5. The charging station, according to claims 1 to 4, characterized in that the complete rotation of the continuous arrow of the stepped gear produces a substantially smaller angular rotation of the load wheel arrow, including an additional rest phase.

6. The loading station, according to claims 1 to 5, characterized in that the load wheel bears pairs of tongues, which frictionally maintain the shapes at equal distances and in which the shapes that are supported by the reversing wheel and have rotated from the "bottom to bottom" position to the "bottom to top" position are compressed and pivoted in a successive order on the transport mandrels.

7. The charging station, according to claims 1 to 6, characterized in that the compression system mounted on one end of the continuous arrow of the stepped gear comprises a plunger, which cyclically compresses the shapes on the transport mandrels.

8. The charging station, according to claims 1 to 7, characterized in that the compression system consists of an eccentric disc with a cam roller, the eccentric disc being driven by the drive shaft of the step gear and driving a slide that is it can raise and lower through a link mechanism, the slide carrying the plunger, which compresses the shapes on the transport mandrels.

9. The charging station, according to claim 8, characterized in that the eccentric disk and the linking mechanism are geometrically designed so that the slide performs a vertical lift downwards from the center of elevation and, during that time, compresses a shape on the plunger transport mandrel through a pair of tabs placed above a transport mandrel, whereby the slider moves the same distance upwards from the center of elevation and also beyond the center of elevation to a equal distance upwards, to the upper reversal point and then back to the center of elevation and arrives at a time at which the means of transportation and the load wheel are in their resting phase.

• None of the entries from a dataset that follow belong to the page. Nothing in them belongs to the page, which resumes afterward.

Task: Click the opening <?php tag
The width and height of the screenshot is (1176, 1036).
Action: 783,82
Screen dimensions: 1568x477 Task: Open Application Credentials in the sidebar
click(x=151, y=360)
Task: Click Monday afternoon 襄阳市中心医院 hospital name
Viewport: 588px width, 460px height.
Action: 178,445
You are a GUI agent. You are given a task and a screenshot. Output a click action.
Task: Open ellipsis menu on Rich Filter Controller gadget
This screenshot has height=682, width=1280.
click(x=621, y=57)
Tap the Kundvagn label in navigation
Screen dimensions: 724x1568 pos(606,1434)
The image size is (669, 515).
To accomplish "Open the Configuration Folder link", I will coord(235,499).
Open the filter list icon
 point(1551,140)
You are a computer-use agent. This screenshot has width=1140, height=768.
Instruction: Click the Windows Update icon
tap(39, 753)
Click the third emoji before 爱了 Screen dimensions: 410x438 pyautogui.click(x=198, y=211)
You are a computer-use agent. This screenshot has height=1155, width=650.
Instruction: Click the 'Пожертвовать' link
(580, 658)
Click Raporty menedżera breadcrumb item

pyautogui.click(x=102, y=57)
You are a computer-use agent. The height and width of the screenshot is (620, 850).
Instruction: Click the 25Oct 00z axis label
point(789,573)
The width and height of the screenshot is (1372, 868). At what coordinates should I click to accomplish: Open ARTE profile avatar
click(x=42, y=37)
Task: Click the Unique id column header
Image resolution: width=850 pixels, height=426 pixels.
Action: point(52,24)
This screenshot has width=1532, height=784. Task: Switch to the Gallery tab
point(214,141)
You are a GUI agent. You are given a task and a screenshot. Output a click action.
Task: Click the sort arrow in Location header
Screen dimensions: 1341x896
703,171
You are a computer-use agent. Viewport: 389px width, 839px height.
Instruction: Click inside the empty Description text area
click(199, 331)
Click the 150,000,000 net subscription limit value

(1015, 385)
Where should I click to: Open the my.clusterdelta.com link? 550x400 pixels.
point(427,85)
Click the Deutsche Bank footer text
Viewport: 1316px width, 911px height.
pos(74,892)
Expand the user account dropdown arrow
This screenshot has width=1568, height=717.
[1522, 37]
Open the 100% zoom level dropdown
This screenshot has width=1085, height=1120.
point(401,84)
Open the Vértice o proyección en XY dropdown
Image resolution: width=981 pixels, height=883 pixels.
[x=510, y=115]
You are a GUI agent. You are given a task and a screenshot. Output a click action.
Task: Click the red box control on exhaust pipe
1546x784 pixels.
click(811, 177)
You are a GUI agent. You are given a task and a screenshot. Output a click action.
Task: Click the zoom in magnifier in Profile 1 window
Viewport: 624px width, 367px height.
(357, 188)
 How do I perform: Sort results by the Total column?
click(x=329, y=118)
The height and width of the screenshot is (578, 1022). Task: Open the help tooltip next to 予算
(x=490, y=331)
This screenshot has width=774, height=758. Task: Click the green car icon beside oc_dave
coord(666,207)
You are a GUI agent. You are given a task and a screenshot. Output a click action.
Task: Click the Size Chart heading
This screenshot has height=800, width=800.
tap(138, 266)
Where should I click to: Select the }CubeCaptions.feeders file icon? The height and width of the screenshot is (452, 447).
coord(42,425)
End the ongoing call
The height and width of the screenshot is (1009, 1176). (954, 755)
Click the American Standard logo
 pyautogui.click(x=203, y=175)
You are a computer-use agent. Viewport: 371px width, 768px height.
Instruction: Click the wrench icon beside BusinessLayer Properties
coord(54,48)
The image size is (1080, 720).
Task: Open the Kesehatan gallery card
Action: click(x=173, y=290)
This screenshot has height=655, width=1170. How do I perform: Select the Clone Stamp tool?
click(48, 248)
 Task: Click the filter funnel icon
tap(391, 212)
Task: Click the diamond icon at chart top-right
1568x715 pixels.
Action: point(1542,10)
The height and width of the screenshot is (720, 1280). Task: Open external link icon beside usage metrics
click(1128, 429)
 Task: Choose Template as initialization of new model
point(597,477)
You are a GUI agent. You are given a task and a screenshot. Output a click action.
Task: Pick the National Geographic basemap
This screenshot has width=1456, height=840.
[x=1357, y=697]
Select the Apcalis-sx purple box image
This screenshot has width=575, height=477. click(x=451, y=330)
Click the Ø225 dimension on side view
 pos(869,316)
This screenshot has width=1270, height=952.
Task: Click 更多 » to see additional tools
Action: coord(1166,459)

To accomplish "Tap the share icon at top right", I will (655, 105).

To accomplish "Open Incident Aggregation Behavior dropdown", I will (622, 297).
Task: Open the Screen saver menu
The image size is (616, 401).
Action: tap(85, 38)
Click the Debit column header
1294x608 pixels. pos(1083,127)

10. The charging station, according to claims 1 to 9, characterized in that through a coupling of the gear wheel with the drive system of the means of transportation, and at each beginning of a phase of movement of the means of transportation , the start of the rotation phase of the load wheel is delayed by such amount that a shape, which is seated in the transport mandrel, can be released from the pairs of tongues. eleven . The charging station, according to claim 1, characterized in that the reverse wheel is equipped with compartments for a respective shape, the compartments being defined by curved metal sheets, which are configured as plowshares in such a way as to push a It forms towards a compartment with its front edge in the rotational direction of the wheel, simultaneously blocking with the aid of its rear edge the insertion of a successive form in the same compartment and guiding the successive form towards the subsequent compartment. RESU M IN OF THE I NVENTION The present invention relates to a shape loading station for blow molding reheating machines. Such machines have the problem that cold forms of the sleeve type or cartridge type, which are produced as a supply unit, have to move from the "bottom to bottom" feed position to the "joint" bottom up ", before being moved through a heating path over the transport mandrels of the transportation means, where they are heated to the correct blow molding temperature. Such movement is carried out through an inversion wheel (7), which rotates the forms about 1 80 ° and transfers them to a load wheel (15), from which they are compressed on the transport mandrels (12) This is achieved according to the invention, since the loading station comprises an inverting wheel (7) continuously in rotation with a horizontal axis (13) and a load wheel (1 5) cyclically in rotation, which removes the forms of the reversing wheel and has a vertical axis (14) and from which the forms are placed or attached to the transport mandrels (12) through a compression system (16), the joining operation performed in a rest phase of the conveying means of the reheating machine to a simultaneous rest of the load wheel and the drive of the charging station being connected to the drive shaft permanently in rotation of the drive system (1 7) of the means of transportation of the reheating machine. (Figure 2).